* **Texte fourni**:
____________________

Le marché des stablecoins connaît une croissance soutenue, tant en volume qu’en importance, portée par la vigueur continue du secteur crypto et l’essor des usages grand public. À la mi-2025, la capitalisation totale du marché a franchi le cap des 250 milliards de dollars, soit plus de 22 % d’augmentation depuis le début de l’année. Selon Morgan Stanley, ces jetons indexés sur le dollar enregistrent des volumes moyens quotidiens dépassant les 100 milliards de dollars et ont généré 27,6 trillions de dollars de transactions on-chain en 2024. Les données de Nasdaq révèlent que ces volumes surpassent désormais ceux cumulés de Visa et Mastercard. Toutefois, des risques majeurs persistent, notamment la forte dépendance entre le modèle économique des émetteurs de stablecoins, la stabilité de leurs jetons et l’évolution des taux d’intérêt américains. À l’approche de la prochaine réunion du Federal Open Market Committee (FOMC), cette étude propose une analyse internationale de l’impact du cycle des taux de la Fed et d’autres risques significatifs sur l’avenir des stablecoins USD adossés à des monnaies fiduciaires, à l’image de l’USDT et de l’USDC.
Définition d’un stablecoin :
Un stablecoin est un actif numérique conçu pour maintenir une valeur constante, généralement arrimée à 1:1 au dollar américain. Cette stabilité s’appuie soit sur une couverture intégrale par des réserves (liquidités et titres à court terme), soit sur des mécanismes algorithmiques de contrôle de l’offre. Les principales références du secteur, comme Tether (USDT) et Circle (USDC), garantissent chaque jeton en circulation par des réserves en numéraire et titres à court terme – c’est le socle de leur stabilité de prix. Selon les données de l’Atlantic Council, près de 99 % des stablecoins en circulation sont libellés en dollars américains.

____________________

* **Entrées fournies**:
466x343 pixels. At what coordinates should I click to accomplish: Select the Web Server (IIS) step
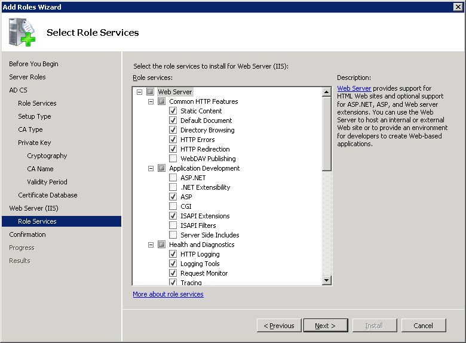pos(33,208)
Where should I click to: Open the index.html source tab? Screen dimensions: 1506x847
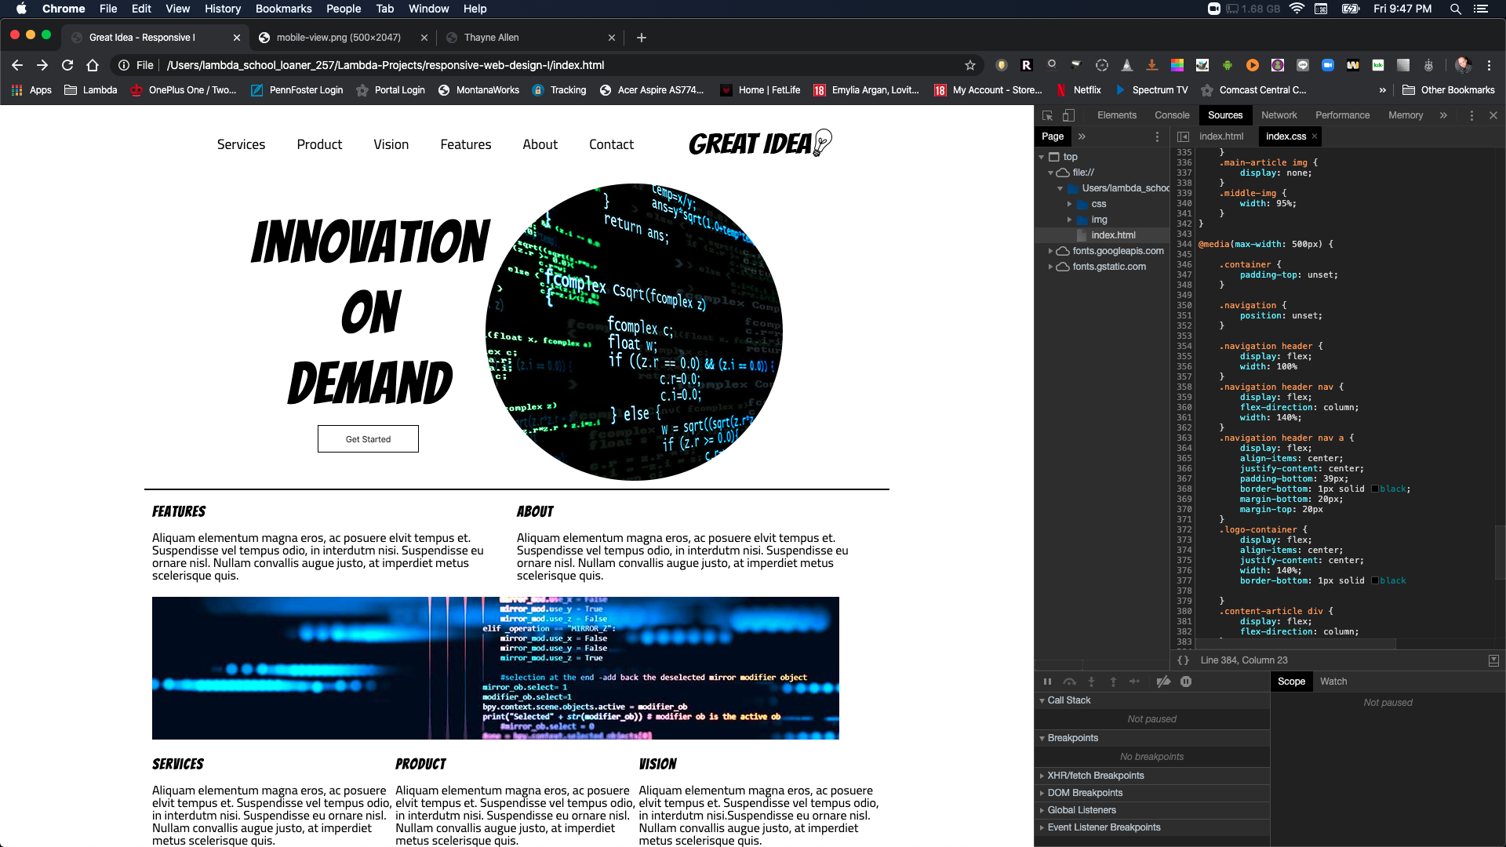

____________________

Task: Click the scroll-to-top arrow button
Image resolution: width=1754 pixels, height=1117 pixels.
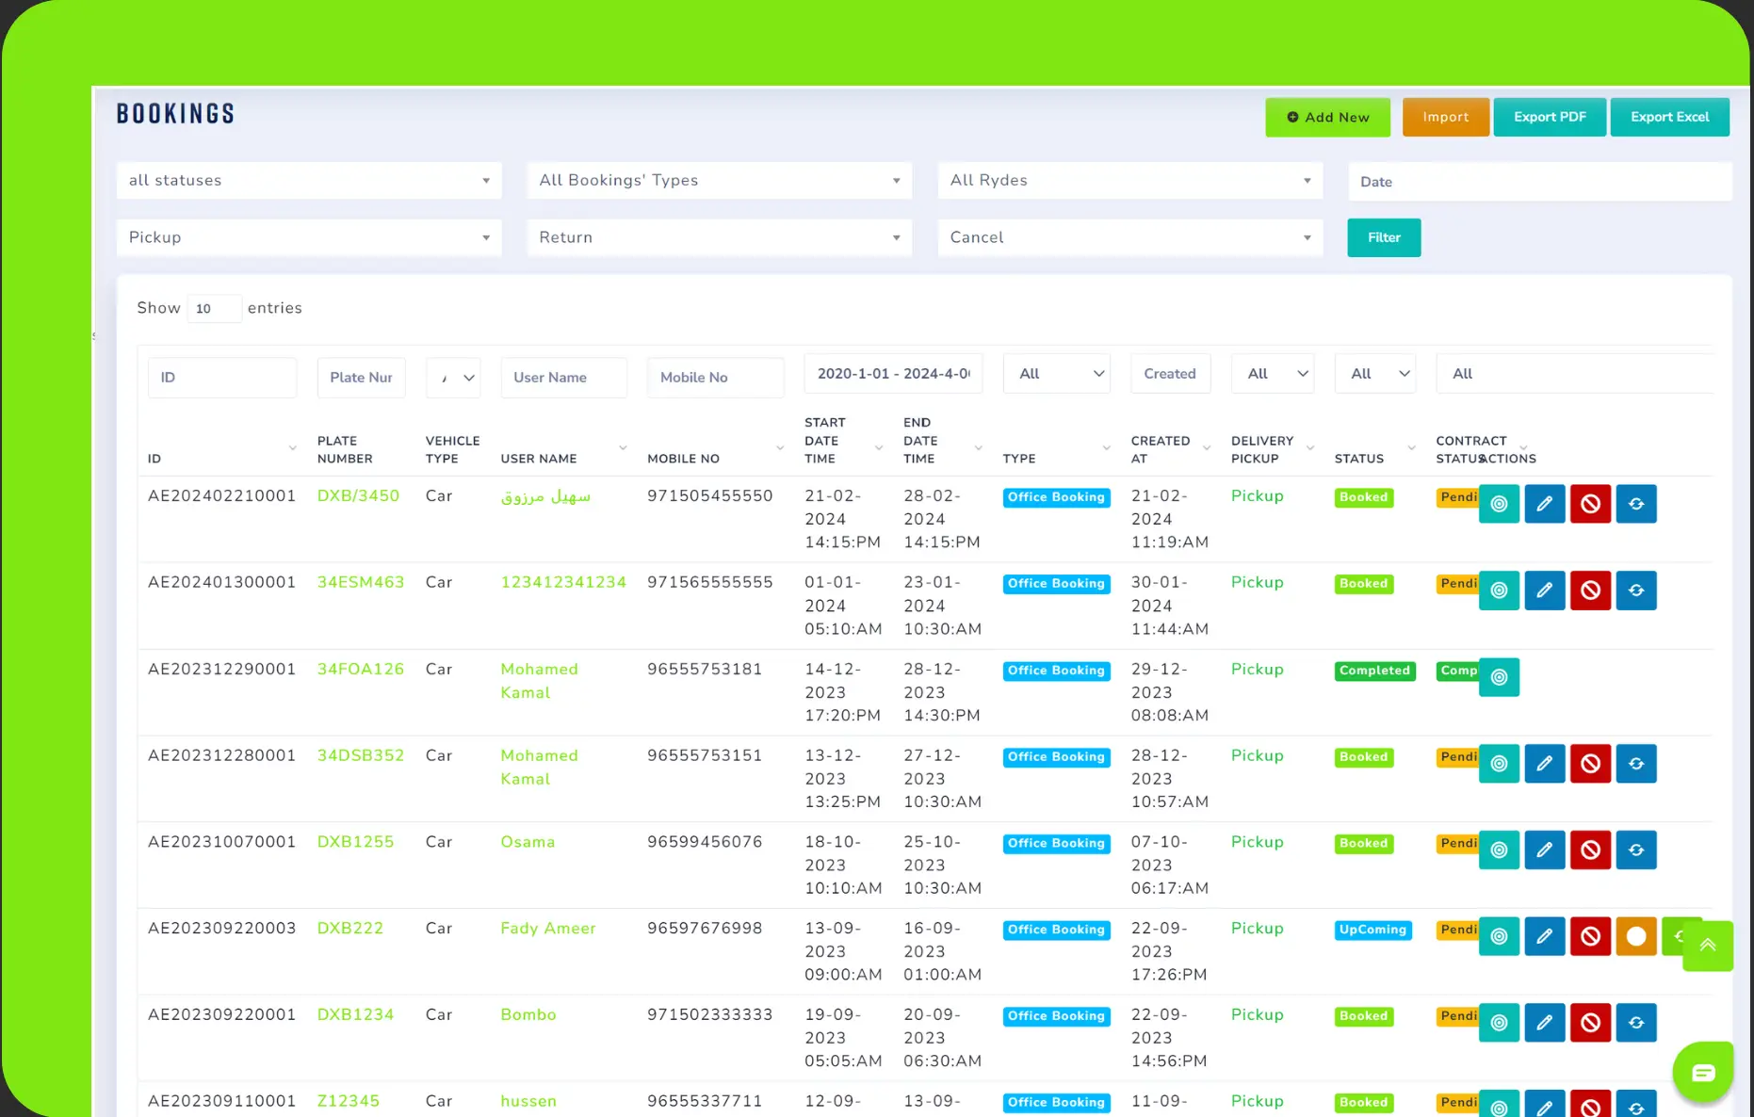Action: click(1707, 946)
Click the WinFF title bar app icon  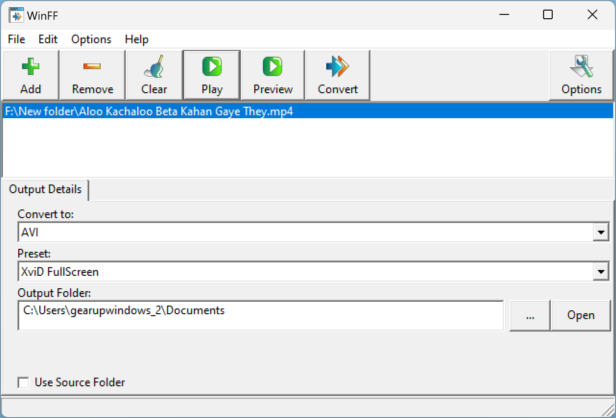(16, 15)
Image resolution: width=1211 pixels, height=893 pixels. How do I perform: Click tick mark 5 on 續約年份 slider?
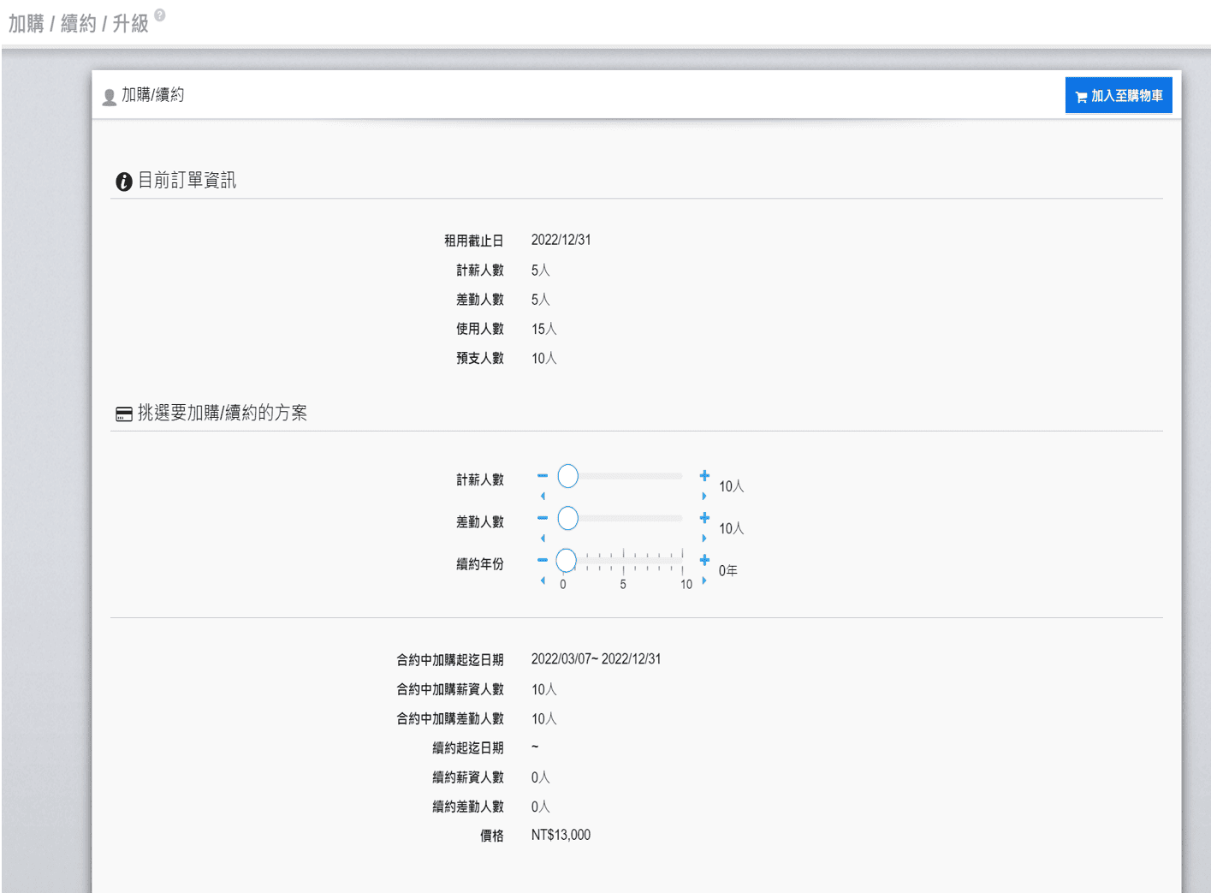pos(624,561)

____________________

* **Exercice**: Reproduisez mot pour mot le passage du texte sur les stablecoins qui va de « Définition d’un stablecoin » jusqu'à « en dollars américains. ».

* **Corrigé**:
Définition d’un stablecoin :
Un stablecoin est un actif numérique conçu pour maintenir une valeur constante, généralement arrimée à 1:1 au dollar américain. Cette stabilité s’appuie soit sur une couverture intégrale par des réserves (liquidités et titres à court terme), soit sur des mécanismes algorithmiques de contrôle de l’offre. Les principales références du secteur, comme Tether (USDT) et Circle (USDC), garantissent chaque jeton en circulation par des réserves en numéraire et titres à court terme – c’est le socle de leur stabilité de prix. Selon les données de l’Atlantic Council, près de 99 % des stablecoins en circulation sont libellés en dollars américains.